>> BEGIN Records for this exercise

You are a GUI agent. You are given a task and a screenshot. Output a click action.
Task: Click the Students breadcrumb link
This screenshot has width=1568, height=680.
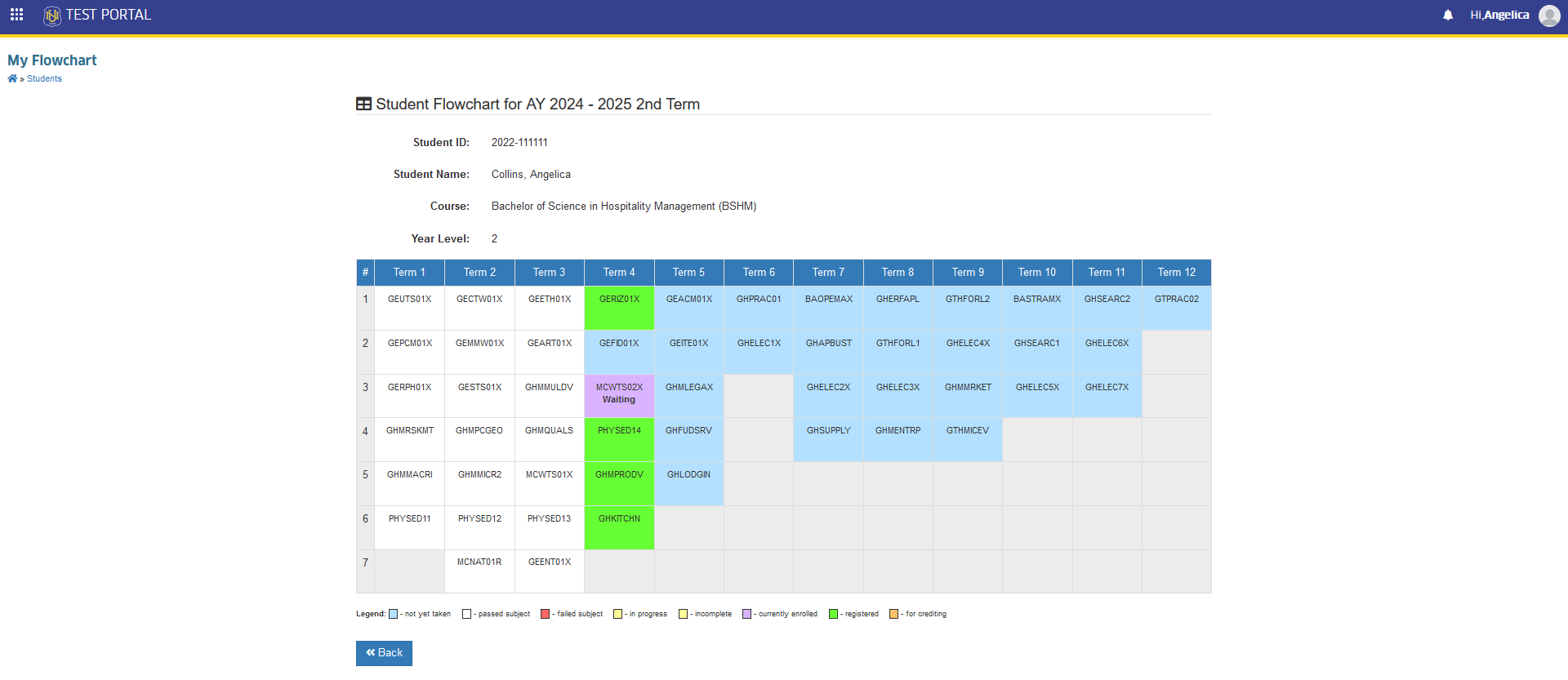[x=44, y=78]
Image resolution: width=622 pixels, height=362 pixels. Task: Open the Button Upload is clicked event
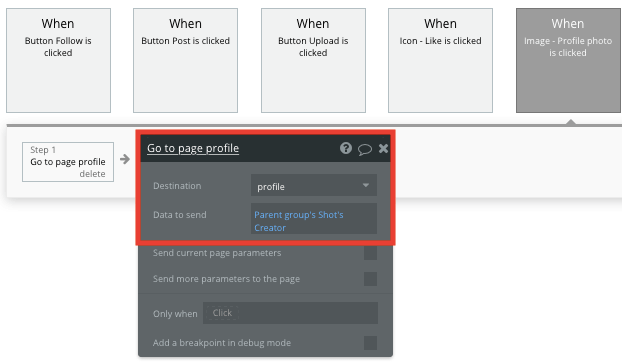313,61
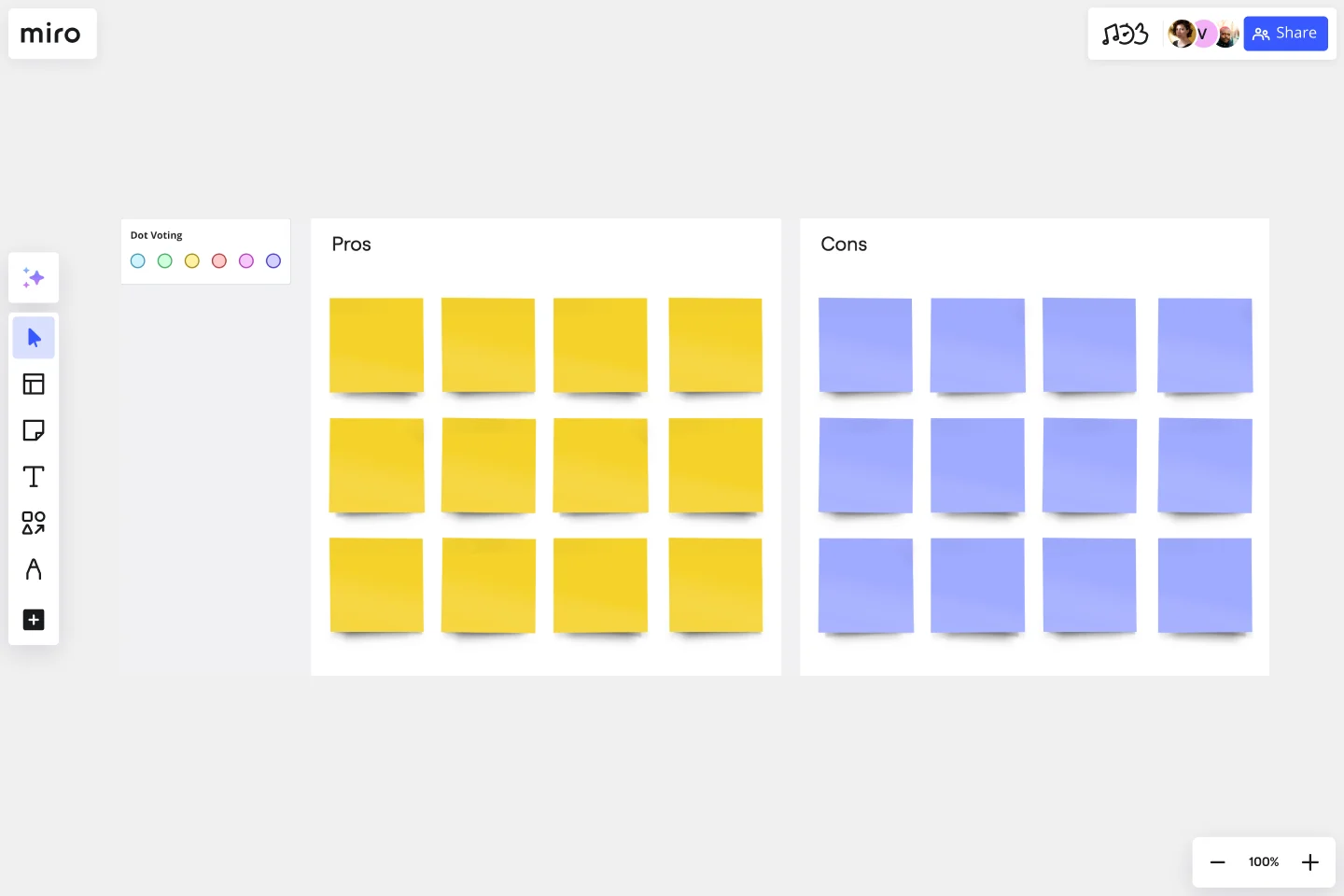Click the collaborator avatar labeled V
The height and width of the screenshot is (896, 1344).
click(x=1204, y=35)
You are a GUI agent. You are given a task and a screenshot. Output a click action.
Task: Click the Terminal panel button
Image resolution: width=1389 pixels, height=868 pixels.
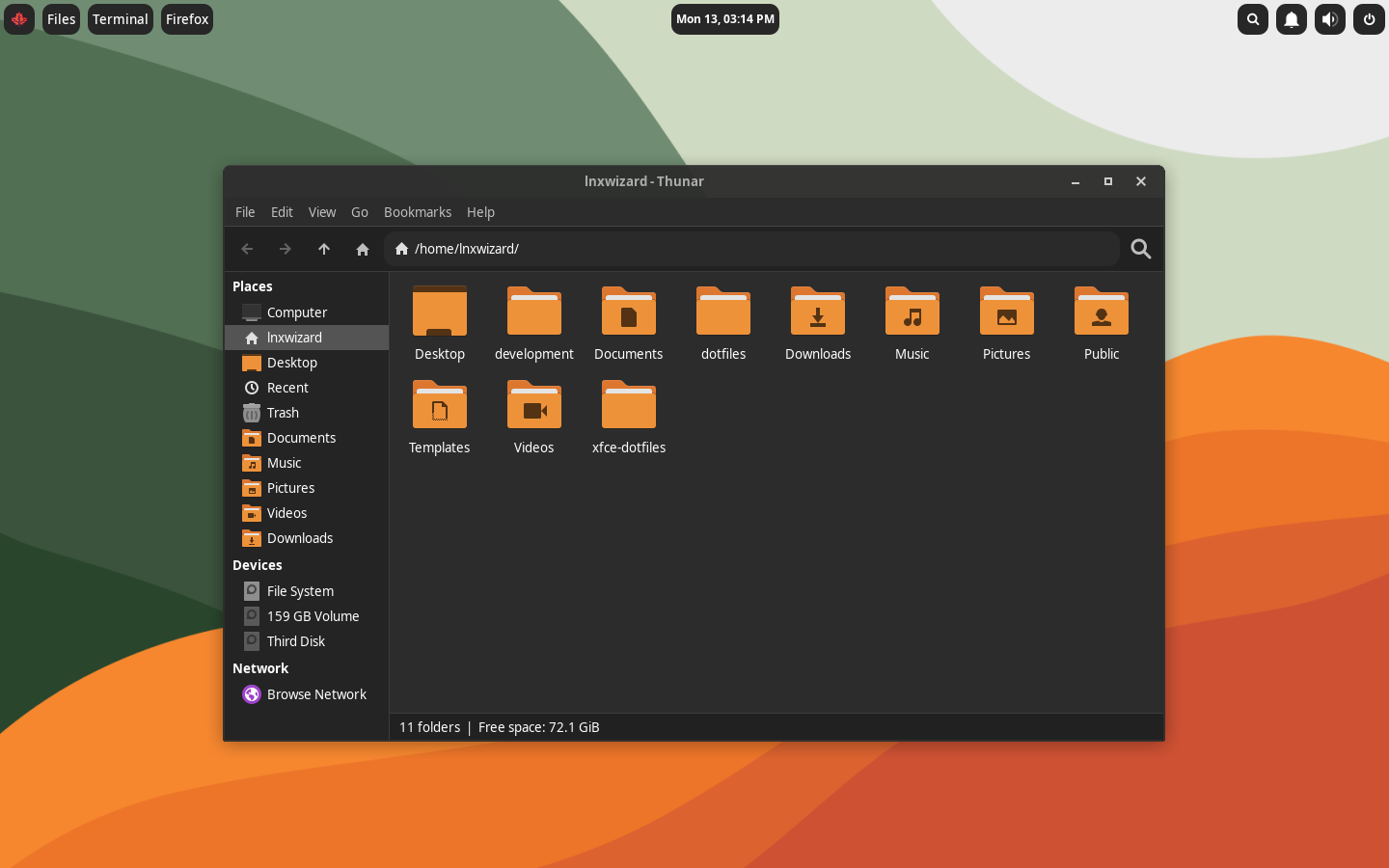point(121,19)
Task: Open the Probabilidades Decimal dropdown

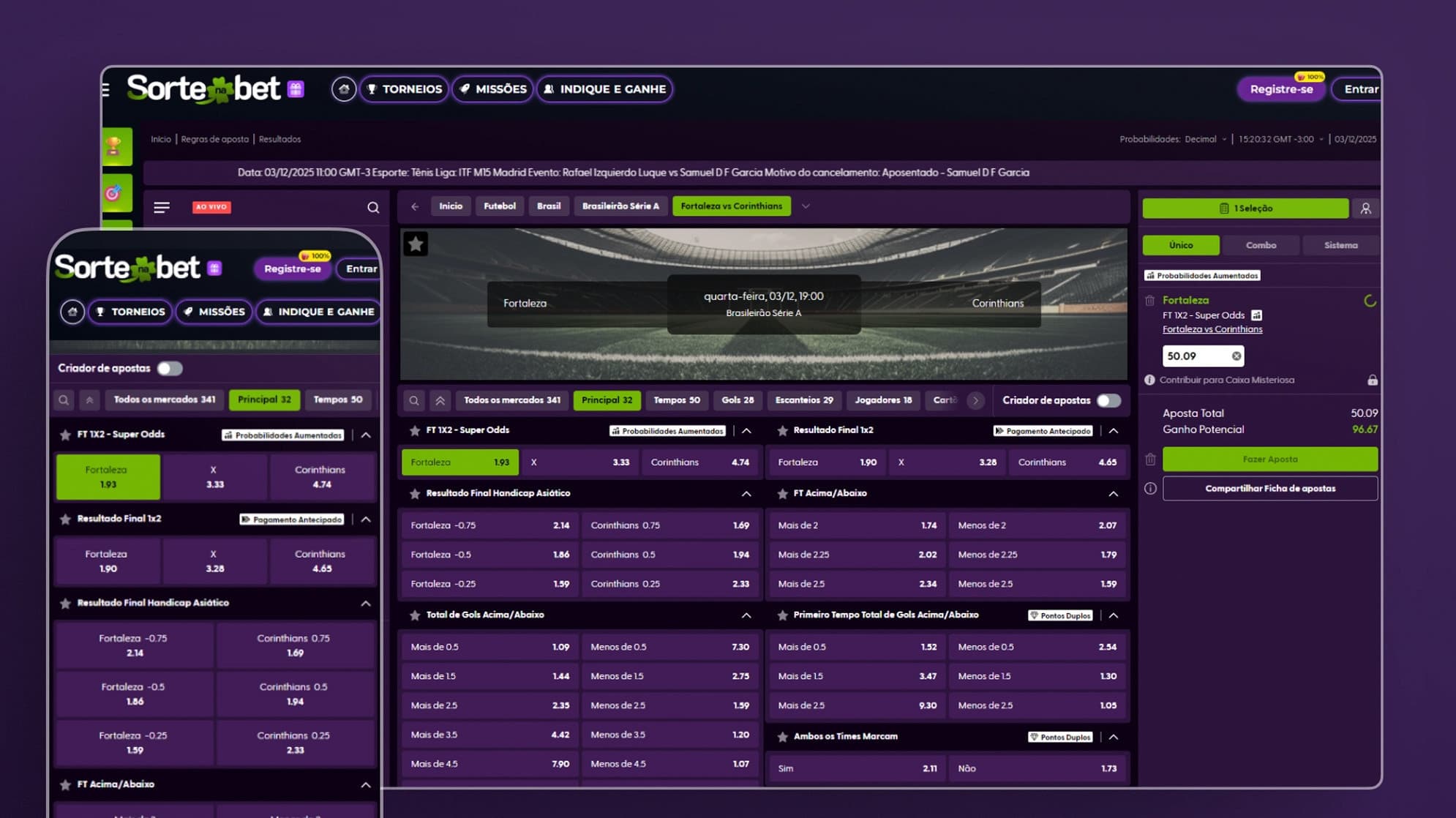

>> END Records for this exercise

# Task objective
Put every line of the items above into a numbered list, omitting blank lines. Leave the pictures out of your answer.

# Result of the task
1. You are a GUI agent. You are given a task and a screenshot. Output a click action.
2. Task: Click the Students breadcrumb link
3. This screenshot has width=1568, height=680.
4. [x=44, y=78]
5. Image resolution: width=622 pixels, height=362 pixels. Task: Open the Button Upload is clicked event
6. 313,61
7. Click the collaborator avatar labeled V
8. The height and width of the screenshot is (896, 1344).
9. click(x=1204, y=35)
10. You are a GUI agent. You are given a task and a screenshot. Output a click action.
11. Task: Click the Terminal panel button
12. Image resolution: width=1389 pixels, height=868 pixels.
13. point(121,19)
14. Task: Open the Probabilidades Decimal dropdown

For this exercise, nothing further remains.